La camarera levantó los ojos con expresión inquisitiva, como si el sol hubiera asomado entre las nubes.

—Ya la recompensaré —dijo la tía Agatha débilmente.

—Si aceptas mi consejo, lo harás en el acto o muy rápidamente. Tiene la sartén por el mango y yo, de ella, no aceptaría un penique menos de veinte libras. Pero lo que mayormente me irrita es el modo injusto de abusar de este pobre hombre y el intento de dar a su hotel una mala fama…

—¡Sí, maldición! ¡Es demasiado! —ladró el patilludo—. ¡Vieja descuidada! Usted quiere desacreditar mi hotel, ¿es o no es cierto? ¡Mañana mismo se marchará usted!

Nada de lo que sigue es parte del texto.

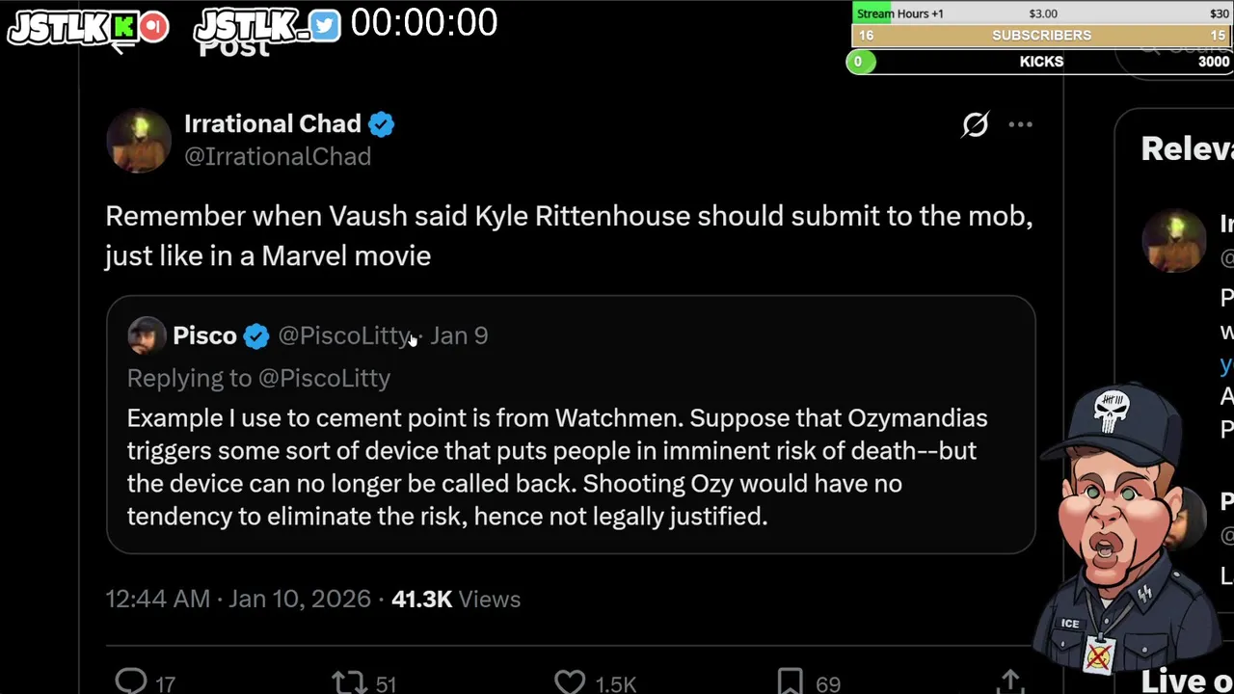Image resolution: width=1234 pixels, height=694 pixels.
Task: Open the @IrrationalChad handle link
Action: (278, 157)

Y le fue diciendo otras cosas por el estilo. Y luego, habiendo dicho cuanto tenía que decir, se retiró llevándose consigo a la camarera, que estrechaba en la mano, como una tenaza, un billete nuevo de diez libras. Supongo que ella y el bandido, una vez fuera, se lo repartieron. Un gerente de hotel francés no sería capaz de dejar escapar dinero auténtico sin contarse a sí mismo en el reparto.

Me volví hacia la tía Agatha, cuyo talante, a la sazón, era como el de quien, buscando margaritas entre los raíles del ferrocarril, se da cuenta de que tiene un expreso a pocos milímetros de la espalda.

—No quiero insistir, tía Agatha —dije fríamente—, pero me gustaría dejar sentado, antes de irme, que la muchacha que robó tus perlas es la muchacha con quien insistías en que me casara desde que estoy aquí. ¡Santo cielo! ¿Te das cuenta de que, si hubieras logrado tu propósito, yo tendría probablemente unos hijos que me robarían el reloj mientras jugaran sobre mis rodillas? No soy de los que se quejan, pero he de decirte que espero que otra vez seas más prudente al elegir la mujer con quien me quieras obligar a casarme.

Le lancé una mirada, di media vuelta y salí de la habitación.

—Las diez en punto, una noche serena y todo marcha bien, Jeeves —dije al volver a mis habitaciones.

—Me encanta oírlo, señor.

—Si veinte libras le pueden resultar de alguna utilidad, ya sabe usted, Jeeves…

—Le quedo muy agradecido, señor.

Hubo un silencio. Y luego…, bueno, fue un arranque, pero lo hice. Me quité el fajín y se lo tendí.

—¿Quiere que lo planche, señor?

Eché a la tela una postrera mirada de cariño. ¡Era una prenda tan querida!

—No —dije—, llévesela; désela a cualquier pobre que la necesite… No la usaré nunca más.

—Muchísimas gracias, señor —dijo Jeeves.